I Was Addicted to Video Games, Pt. 2

Editor’s note: If you missed part one, click here.

Christianity turns into a roller coaster ride when you run on feelings. You go up and down, perhaps feeling as though you’re making progress. Sooner or later, you realize the track just goes in circles. I rode that roller coaster for years, and this is what it looked like (tell me if this sounds familiar):


1. Life is all right. Go to church. Don’t think about God too much.
2. Life gets rough, confusing, etc.
3. Have a powerful experience with God (ideally at a camp, conference, retreat, etc.).
4. Make a lot of commitments about how life will never be the same again.
5. Eventually, life becomes the same again. Loop the loop, lean into the turns, repeat. Ad nauseum.

By the time I was finished with high school, I had become accustomed to the ride. I had come to terms with the unhealthy nature of my video game habit and given up hope that there was anything else for me. There aren’t many things easier in life than lowering your expectations.

So even though I somehow found myself at a church camp the summer after I graduated from high school, I already knew what to expect. I knew I would get thoroughly emotional, I knew that I would feel bad about all my sins, and I knew that I would go home and forget about the whole thing in two weeks’ time.
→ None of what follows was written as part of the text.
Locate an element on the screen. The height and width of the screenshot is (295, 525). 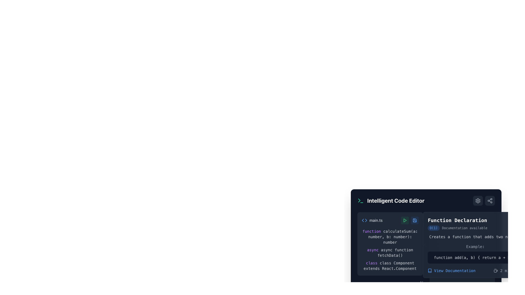
the TypeScript function signature for 'calculateSum' with parameters 'a' and 'b' in the code editor, which is positioned after the 'function' keyword and spans horizontally across the middle portion of the editor is located at coordinates (393, 237).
Side note: It’s strange for me to write about that troubled season of my life because it is so far removed from who I am now. It’s not even that I’ve left video games behind (I run a website about them!) as much as I just see them in a completely different light. You see, in its purest form, the Gospel is not about making us into better versions of ourselves. It is about the fact that God is perfectly in love with us, even as we are. When you begin to glimpse the grace of God, it frees you from the roller coaster of “trying to be more like Jesus” and enables you to finally begin the journey of simply following after Him. That’s when you start moving forward; that’s when He begins transforming you.

What happened at that camp is still difficult for me to explain. Was it sovereignty? Did I make a choice? Was I was the one who was ready to change, or did God simply decide to change me?

I could continue a narrative, but the truth is that I have no clue which events were truly significant and which were only incidental. So instead, let me present you with five things that I’ve learned about leaving a video-game addiction behind.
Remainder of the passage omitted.